Stored records
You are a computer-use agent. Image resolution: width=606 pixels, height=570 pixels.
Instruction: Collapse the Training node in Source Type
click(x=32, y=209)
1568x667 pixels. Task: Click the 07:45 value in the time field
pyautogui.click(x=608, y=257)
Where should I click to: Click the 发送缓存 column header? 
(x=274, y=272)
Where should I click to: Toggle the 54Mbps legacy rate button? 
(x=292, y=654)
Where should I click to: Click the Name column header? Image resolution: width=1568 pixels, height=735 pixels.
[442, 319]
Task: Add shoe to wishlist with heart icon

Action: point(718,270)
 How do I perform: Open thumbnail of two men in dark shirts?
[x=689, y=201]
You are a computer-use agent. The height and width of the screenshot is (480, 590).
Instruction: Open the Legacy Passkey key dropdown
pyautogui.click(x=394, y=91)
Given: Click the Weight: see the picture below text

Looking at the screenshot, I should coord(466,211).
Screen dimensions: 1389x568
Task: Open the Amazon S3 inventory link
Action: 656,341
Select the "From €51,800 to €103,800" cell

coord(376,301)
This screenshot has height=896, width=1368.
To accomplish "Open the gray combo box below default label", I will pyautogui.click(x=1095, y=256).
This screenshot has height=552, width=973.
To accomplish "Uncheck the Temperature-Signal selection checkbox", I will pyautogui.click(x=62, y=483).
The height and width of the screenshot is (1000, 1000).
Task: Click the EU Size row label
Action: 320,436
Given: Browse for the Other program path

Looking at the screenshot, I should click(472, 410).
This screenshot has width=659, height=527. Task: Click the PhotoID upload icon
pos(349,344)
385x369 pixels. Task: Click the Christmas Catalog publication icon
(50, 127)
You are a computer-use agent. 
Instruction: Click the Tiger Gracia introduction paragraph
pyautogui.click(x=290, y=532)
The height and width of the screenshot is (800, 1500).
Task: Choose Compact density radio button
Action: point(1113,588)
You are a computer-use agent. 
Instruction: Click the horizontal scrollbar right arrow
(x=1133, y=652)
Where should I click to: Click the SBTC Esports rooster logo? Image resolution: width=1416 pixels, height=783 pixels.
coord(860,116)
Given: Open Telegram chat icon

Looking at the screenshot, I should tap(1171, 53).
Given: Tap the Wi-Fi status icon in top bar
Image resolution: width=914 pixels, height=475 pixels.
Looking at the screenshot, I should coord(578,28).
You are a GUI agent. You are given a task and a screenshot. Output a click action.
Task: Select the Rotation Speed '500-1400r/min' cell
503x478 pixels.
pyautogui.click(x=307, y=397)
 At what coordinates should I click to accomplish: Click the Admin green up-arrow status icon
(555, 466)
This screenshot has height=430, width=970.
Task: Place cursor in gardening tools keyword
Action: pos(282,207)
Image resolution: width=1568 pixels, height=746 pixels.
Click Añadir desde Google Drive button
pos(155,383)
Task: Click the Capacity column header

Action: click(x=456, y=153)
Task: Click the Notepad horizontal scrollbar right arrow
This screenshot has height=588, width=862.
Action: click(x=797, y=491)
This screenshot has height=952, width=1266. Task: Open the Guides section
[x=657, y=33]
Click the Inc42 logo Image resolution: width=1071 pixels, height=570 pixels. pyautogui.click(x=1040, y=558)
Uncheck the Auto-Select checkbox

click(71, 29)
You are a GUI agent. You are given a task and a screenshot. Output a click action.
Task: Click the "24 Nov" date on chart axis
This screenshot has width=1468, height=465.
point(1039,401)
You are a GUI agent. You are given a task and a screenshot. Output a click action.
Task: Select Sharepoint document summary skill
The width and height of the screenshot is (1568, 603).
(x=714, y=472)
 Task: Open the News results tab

What to work on:
Your answer should repeat every entry exactly.

Answer to this task:
You are a computer-use agent. Image resolution: width=606 pixels, height=570 pixels.
Instruction: Collapse the Training node in Source Type
click(x=32, y=209)
1568x667 pixels. Task: Click the 07:45 value in the time field
pyautogui.click(x=608, y=257)
Where should I click to: Click the 发送缓存 column header? 
(x=274, y=272)
Where should I click to: Toggle the 54Mbps legacy rate button? 
(x=292, y=654)
Where should I click to: Click the Name column header? Image resolution: width=1568 pixels, height=735 pixels.
[442, 319]
Task: Add shoe to wishlist with heart icon

Action: point(718,270)
 How do I perform: Open thumbnail of two men in dark shirts?
[x=689, y=201]
You are a computer-use agent. The height and width of the screenshot is (480, 590).
Instruction: Open the Legacy Passkey key dropdown
pyautogui.click(x=394, y=91)
Given: Click the Weight: see the picture below text

Looking at the screenshot, I should coord(466,211).
Screen dimensions: 1389x568
Task: Open the Amazon S3 inventory link
Action: 656,341
Select the "From €51,800 to €103,800" cell

coord(376,301)
This screenshot has height=896, width=1368.
To accomplish "Open the gray combo box below default label", I will pyautogui.click(x=1095, y=256).
This screenshot has height=552, width=973.
To accomplish "Uncheck the Temperature-Signal selection checkbox", I will pyautogui.click(x=62, y=483).
The height and width of the screenshot is (1000, 1000).
Task: Click the EU Size row label
Action: 320,436
Given: Browse for the Other program path

Looking at the screenshot, I should click(472, 410).
This screenshot has width=659, height=527. Task: Click the PhotoID upload icon
pos(349,344)
385x369 pixels. Task: Click the Christmas Catalog publication icon
(50, 127)
You are a computer-use agent. 
Instruction: Click the Tiger Gracia introduction paragraph
pyautogui.click(x=290, y=532)
The height and width of the screenshot is (800, 1500).
Task: Choose Compact density radio button
Action: point(1113,588)
You are a computer-use agent. 
Instruction: Click the horizontal scrollbar right arrow
(x=1133, y=652)
Where should I click to: Click the SBTC Esports rooster logo? Image resolution: width=1416 pixels, height=783 pixels.
coord(860,116)
Given: Open Telegram chat icon

Looking at the screenshot, I should tap(1171, 53).
Given: Tap the Wi-Fi status icon in top bar
Image resolution: width=914 pixels, height=475 pixels.
Looking at the screenshot, I should coord(578,28).
You are a GUI agent. You are given a task and a screenshot. Output a click action.
Task: Select the Rotation Speed '500-1400r/min' cell
503x478 pixels.
pyautogui.click(x=307, y=397)
 At what coordinates should I click to accomplish: Click the Admin green up-arrow status icon
(555, 466)
This screenshot has height=430, width=970.
Task: Place cursor in gardening tools keyword
Action: pos(282,207)
Image resolution: width=1568 pixels, height=746 pixels.
Click Añadir desde Google Drive button
pos(155,383)
Task: Click the Capacity column header

Action: click(x=456, y=153)
Task: Click the Notepad horizontal scrollbar right arrow
This screenshot has height=588, width=862.
Action: click(x=797, y=491)
This screenshot has height=952, width=1266. Task: Open the Guides section
[x=657, y=33]
Click the Inc42 logo Image resolution: width=1071 pixels, height=570 pixels. pyautogui.click(x=1040, y=558)
Uncheck the Auto-Select checkbox

click(71, 29)
You are a GUI agent. You are given a task and a screenshot. Output a click action.
Task: Click the "24 Nov" date on chart axis
This screenshot has width=1468, height=465.
point(1039,401)
You are a GUI agent. You are given a task and a screenshot. Output a click action.
Task: Select Sharepoint document summary skill
The width and height of the screenshot is (1568, 603).
(x=714, y=472)
 Task: Open the News results tab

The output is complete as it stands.